Starting point is 00:10:41 And in those mysteries, we're bringing everything into the light of God's love. And He shows us how He lives in them and how we live in them with Him. So He's just so kind to us. I'll never stop talking about how kind God is to us. So yeah, that's what comes to my heart is you invite that. Now, for those who have been following the journey, this kind of happened, like this came out months ago,
Starting point is 00:11:01 but just this, the reminder that as we're praying the rosary, there's a number of different points of what we can call like emphasis. There can be a way in which as we're praying the rosary, it's very, very kind of, we're seeing very, very at the relational point. And so far as we are like focusing on whom we are speaking to and whose presence we are in, right? Where there's this, the lifting of the heart, the being in the presence of our Lord, of our Lady, loving them, letting them love us. If we're staying there and if that's what we're doing as we're praying the rosary, great. And if that is what you feel called to do and that is a source of grace for you, awesome. In many ways, almost this is kind of where we're trying to get to.
Starting point is 00:11:43 There's also the encouragement to pay attention to the words themselves of the prayer. And these are so full of grace, these prayers are given to us by our Lord. And our Father, this prayer that Jesus himself taught us, particularly that first half of the Hail Mary, really this prayer that the Lord kind of gave us through the angel Gabriel and through Elizabeth. And then there is the sitting with the contemplating, the meditating upon the mysteries. Any kind of thoughts on navigating those waters of what do I do and maybe a fear of maybe not doing the right thing in prayer, etc.? That's really true, Father. I'm glad that you brought that up. And yeah, I think that we're just so, such a beautiful mixture of many things in our life and the different seasons of our life
Starting point is 00:12:25 that we go through. And I think that we need different things at different times. And the beautiful thing about the Rosary is that has all of the three areas of prayer, of vocal prayer, meditative prayer, and contemplative prayer. Because as I'm saying the words, and I'm allowing myself to sink into the words I'm saying,
Starting point is 00:12:40 like you're saying the Word of God, the living Word of God, this is not just a nice poetry by somebody that wrote it, you know, thousands of, this is a living Word of God. So I'm literally with my mouth proclaiming the living Word of God. And so I can just allow those words to wash over me as I say them. And then in my mind, I'm formulating, allowing the Lord to formulate within me a picture of that mystery of what happens. It's like a diamond. Like there's so many facets that you can't ever exhaust them. So, and different things are going to speak to us at different times in our life based on what our needs are.

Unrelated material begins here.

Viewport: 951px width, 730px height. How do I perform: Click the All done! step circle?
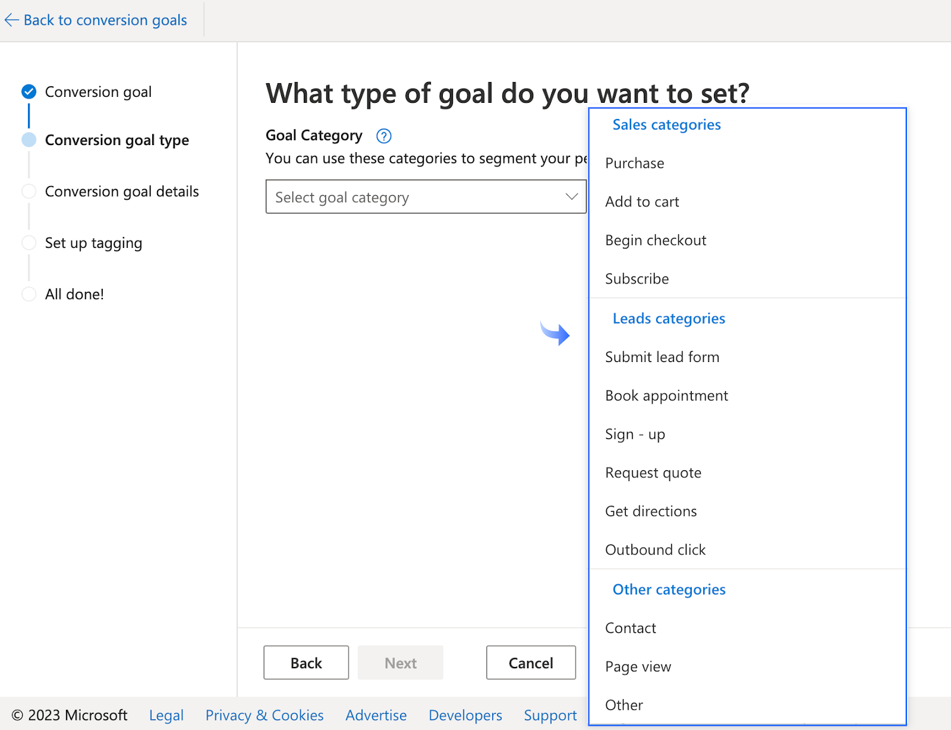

Starting point is 00:13:14 And so, and from that vocal prayer and the meditative prayer, then the Lord is so delighted to bring us into the contemplation, to bring us beyond ourselves. And we've all had experiences, I know myself, the Lord just brought us into a mystery. All of a sudden we were kneeling right there in the garden with Jesus. And we were seeing him weep over the things that break our hearts or we were with him
Starting point is 00:13:33 as he shares his love with us, as we're with him in the scourging or we're with our lady, we walk with her on the way to Calvary. It's just, these are timeless because they're alive, that God's alive. And so we can't ever plumb the depths of these. And so I think sometimes we just need the stillness, sometimes we just need to speak, just to pray, like the meditation, just praying the repetition over and over and
Starting point is 00:13:55 over again. Sometimes what will captivate us is the image that we come to, like what was the crowning of thorns like, or what was the miracle at the wedding feast in Cana? Like, where are you in the scene? Like, do you want to sit next to Jesus? And then from that, the contemplation. Sometimes we think it's either all or nothing. Either I say the rosary and then it becomes like this rote thing. And there's nothing wrong with, we need commitment. And yes, you made the promise to pray the rosary and you want to do that. But man, I really think far better is one decade prayed with deep devotion, a deep attentiveness than the rote recitation of it where you're judging other people the whole time in your mind and it's like, and then you finish the prayer
Starting point is 00:14:36 like that. I wasn't even praying man, I don't even know what I was doing. So I think we have to be honest about that too of like, and it doesn't have to be either or we can pray an entire rosary with devotion. But sometimes I think we're afraid it's either all or nothing. Either I can't pray at all or I have to pray all the whole rosary right now, otherwise it's not. And God doesn't look at us like that. He's always just inviting us into invitation and love.
Starting point is 00:14:57 So that invitation is always present. Even just one Hail Mary where you're washing the dishes. But great, wonderful, you know, start there. And I appreciate you saying that, sister. I've kind of gone to the authorities of John Paul II and Pope Benedict as well to help with this encouragement, because I think there's some resistance to it. Just like, it's a little bit uncomfortable in keeping your commitment to the rosary or in growing your devotion to the rosary.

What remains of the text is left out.